On 21 Jan 2025, at 01:27, Simon Phipps via open-regulatory-compliance <open-regulatory-compliance@xxxxxxxxxxx> wrote:

Hi!

I appreciate the discussion and know this can be a sensitive topic so read everything below in a spirit of attempted compromise rather than of confrontation!

On Mon, Jan 20, 2025 at 11:43 PM Tobie Langel via open-regulatory-compliance <open-regulatory-compliance@xxxxxxxxxxx> wrote:

While I understand your disappointment, the activity we're seeing on GitHub since the move is unparallelled to what we had ever achieved on GitLab with this project, and so I think that move in particular was justified.

Or it may just be that meetings started so there was a reason to engage? Whatever the reason Github seems to work at the moment, but let's be aware of which features we become dependent on as they will be the lock-in if we ever choose to switch for a future reason.
The concentration on a single platform with a single vendor is indeed concerning. I think way too much of the Open Source community relies on a single vendor today. Was happy to see that Eclipse had a good Gitlab installation as an alternative.
 

We'll see if we can find a good bridge between Slack and Matrix; recommendations welcomed.

I have had to use Slack in the past and the problems it has manifest at different times:
  • For those not using it for anything else, it doesn't get visited regularly, so early in deployment people get isolated resulting in an "in" and "out" crowd
  • After the trial period expires, those not in corporate contexts begin to peel off as the upsell starts from the vendor and old messages vanish
  • Slack doesn't like bridges and interop so any features to allow diverse platform choices tend to be unstable and at risk of future disruption.
At present this is the only project in which I am involved that uses it so I have no "optimisations of scale" to benefit from.

Getting bogged down in platform wars is never a good direction for a project so I just expressed this to you privately so far, Tobie, but it seems especially unfortunate to have migrated from an open platform that is widely used in open source (e.g. for FOSDEM) to a closed system tilted towards corporate users.  I'd suggest reversing the switch while it's still feasible rather than attempting a bridge.
If we people want to chat, Matrix and Element is not a hinder. I think migration to a proprietary platform sends the wrong signals for a group that focuses on Open Source.


As discussed today, we're also looking at whether we're able to offer an alternative to Zoom for calls. Here too, recommendations welcomed. 

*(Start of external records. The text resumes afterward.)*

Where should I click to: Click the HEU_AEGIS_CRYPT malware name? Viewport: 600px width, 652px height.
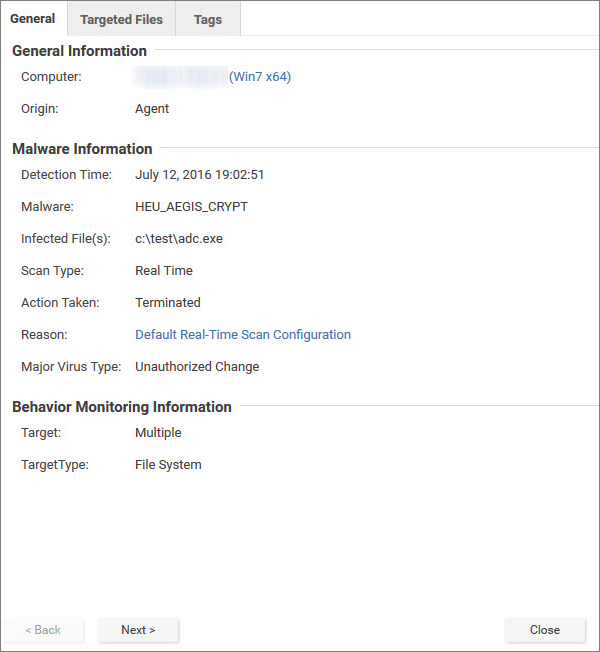point(191,207)
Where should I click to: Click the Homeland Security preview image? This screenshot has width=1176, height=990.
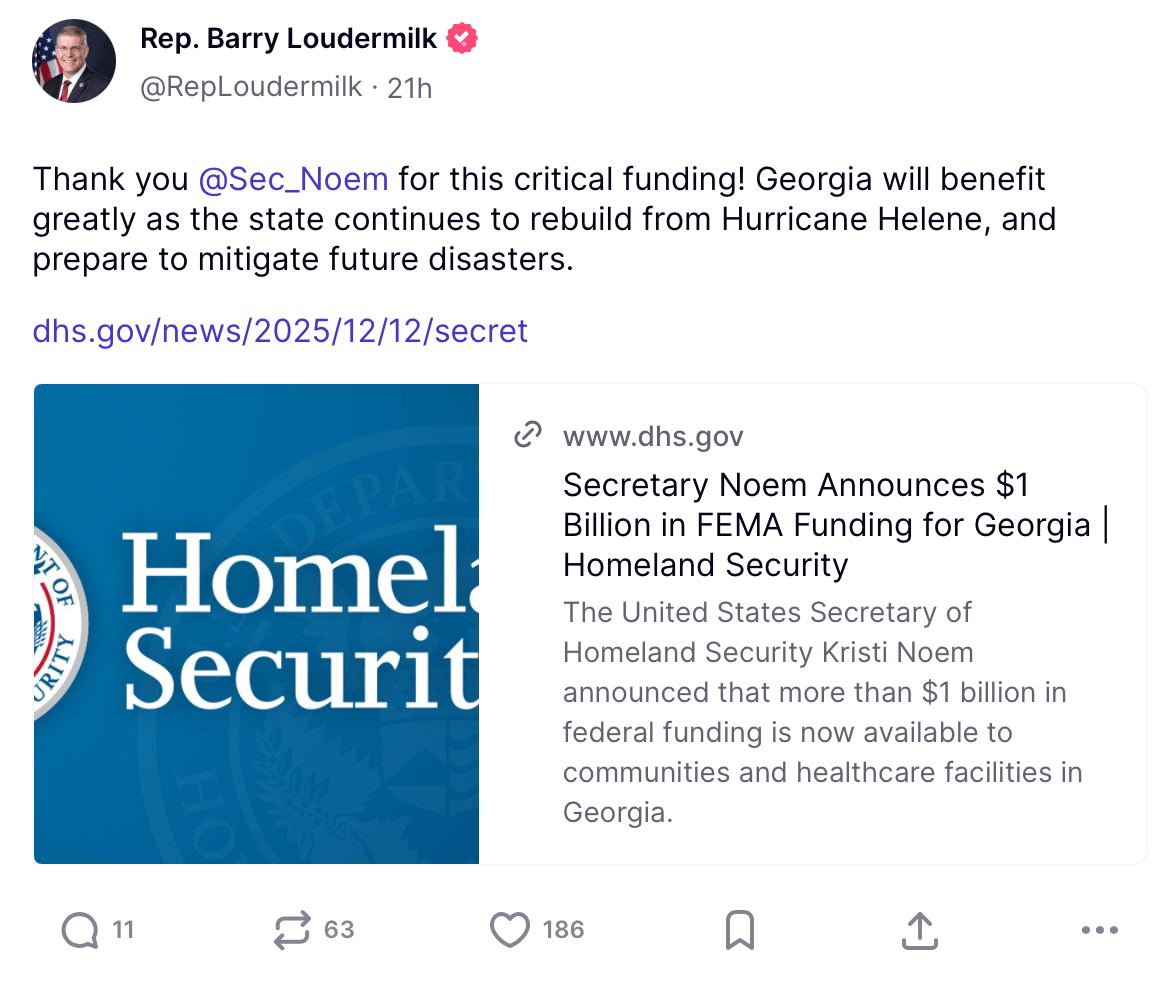click(257, 624)
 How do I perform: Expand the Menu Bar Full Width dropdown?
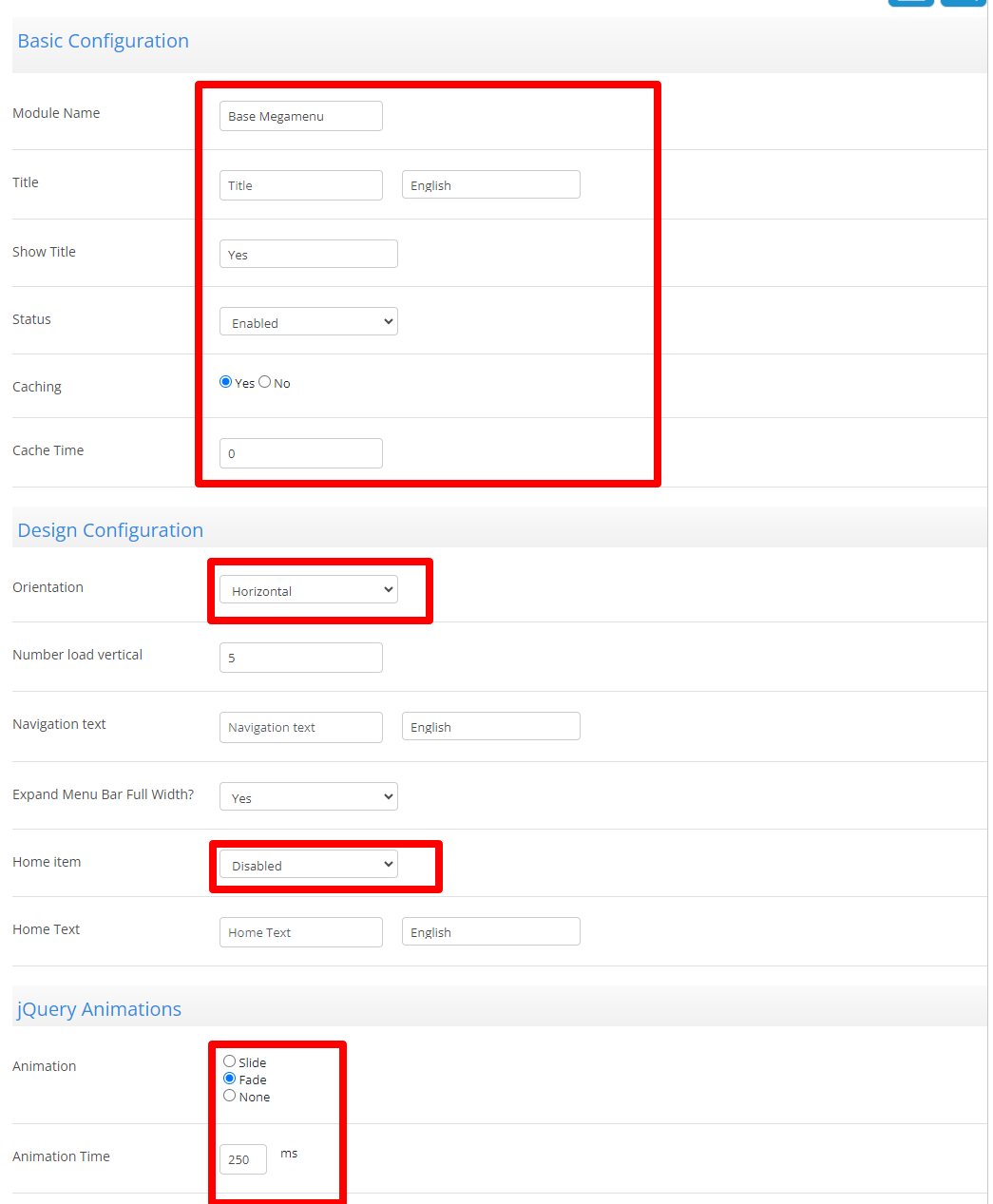coord(308,797)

That's wonderful. I continue to have great experiences of meet.jit.si and professional instances of the same software. I especially like the fact it offers dial-in and the fact there is a mobile app.
The Jitsi project is usually really helpful, so if there are issues I’m pretty sure those can be resolved. It’s used successfully for the OFE meetings with a larger number of participants than what we’ve had in this group’s meetings so far. Bridging to Slack, well that’s an interesting challenge, but is it something that this project should focus on?